Byrne frankly admitted at trial that he erred before the grand jury by placing Adolph in the motor lodge command post when the cash was being distributed. Perhaps this testimony created a sufficient doubt in the jurors' minds regarding *590 the role, if any, Adolph played on that infamous St. Patrick's Day when Byrne flitted like a leprechaun[6] from barn to barn at Lincoln Downs. Regardless of the jurors' motives in acquitting Adolph, we find that there was sufficient evidence that Ciulla, Barnoski, Macarelli, and Tassone were acting in concert to corrupt 11 trainers whose horses were running at Lincoln Downs on March 17,1971.

The defendants' appeals are denied and dismissed.

ROBERTS, C. J., participated in the decision but retired prior to its announcement.

NOTES

[1] The essence of the charge may be found in G.L.1956 (1969 Reenactment) § 11-7-9 where the statute makes it a crime "to corrupt any owner, trainer, groom, jockey, racing official" or any person engaged in or connected in any manner with running, promoting or officiating at a horserace.

[2] Bryne had cut slits in the parka's lining so that there would be a right-hand pocket and a left-hand pocket. The loaded syringes were in the right-hand pocket. The empties were in the left-hand pocket.

[3] One of the trainers on the first hit list was Michael Capone who insisted that he and not Bryne would make the injection. The injection was given and the $200 paid. Subsequently, Capone was convicted of the crime of accepting a gift which was given to him with the intent of improperly influencing a horserace, a violation of G.L.1956 (1969 Reenactment) § 11-7-10. State v. Capone, 347 A.2d 615 (Sup.Ct.R.I., 1975). Some of the facts to which we have alluded here can also be found in the Capone opinion.

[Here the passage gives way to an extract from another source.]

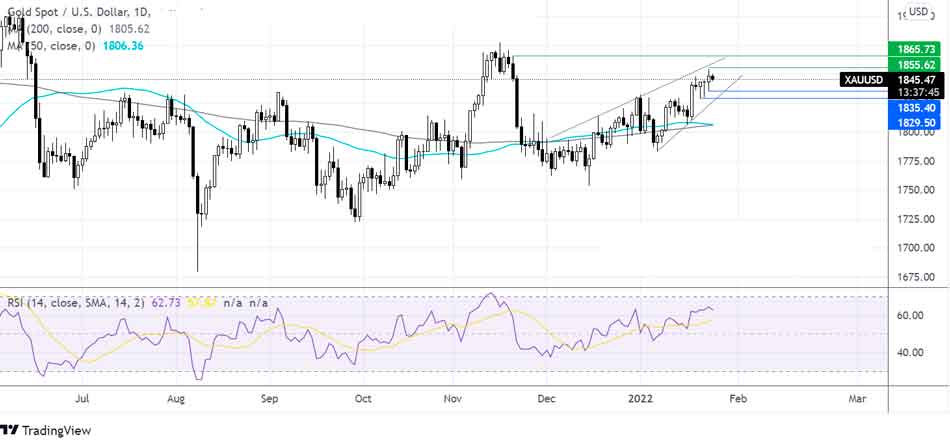
Task: Click the Feb label on time axis
Action: (736, 397)
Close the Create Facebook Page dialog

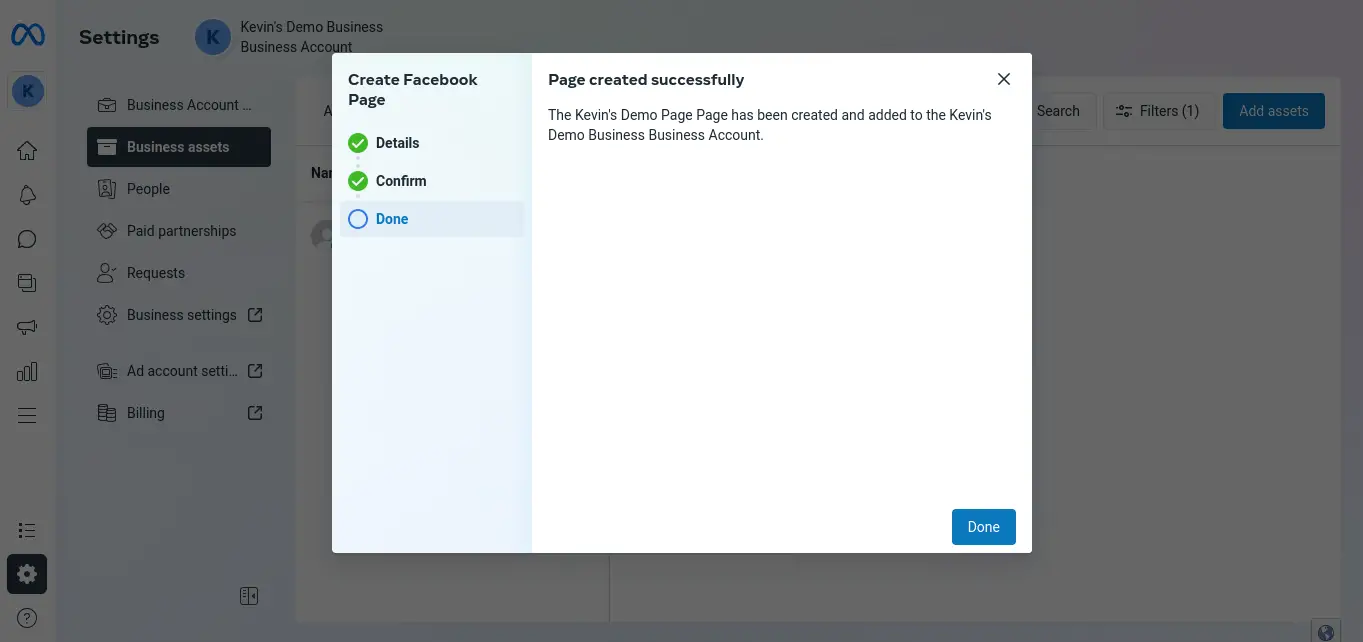1004,79
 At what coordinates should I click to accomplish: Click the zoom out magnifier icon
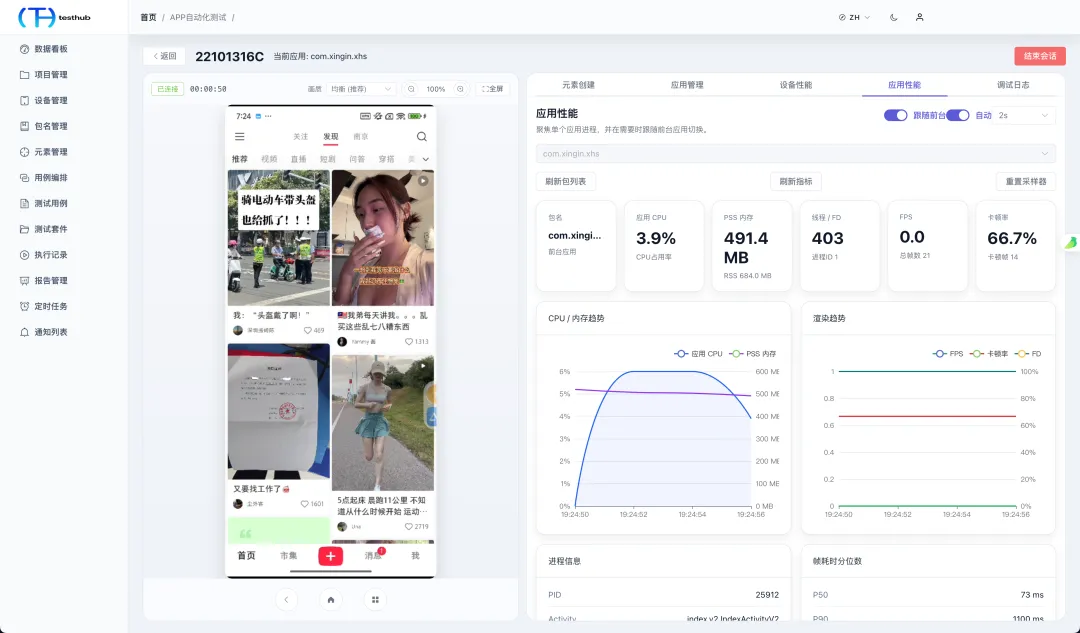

[4] The only defendant who did not appear at the final convocation was Adolph, the state inspector. Bryne conceded that he was in error when he told the grand jurors that Adolph was present at the payoff.

[5] The veterinarian whose practice was devoted to the full-time care of his private patients, when listing the symptoms that would manifest themselves in thoroughbreds that were similar to those that were hit by Bryne, qualified his answers by indicating that the symptoms he had described would be noticeable in a "great majority" of the horses that are given this drug.

[6] Our reference to Irish folklore is in keeping with the sentiments expressed by the racetrack on the day in question. One of the exhibits is the program for March 17, 1971, which was sold to the track patrons. It cost 25 cents and was printed in green ink. The program is liberally decorated with shamrocks, harps, and attractive samples of Hibernian heraldry. As an extra added attraction, each of the races was suitably named. The first race was called "The Wearing of the Green," and the second was entitled "The Blarney Stone." The seventh race bears the label "The Faugh A Ballagh," while the ninth race was a tribute to "The Auld Sod."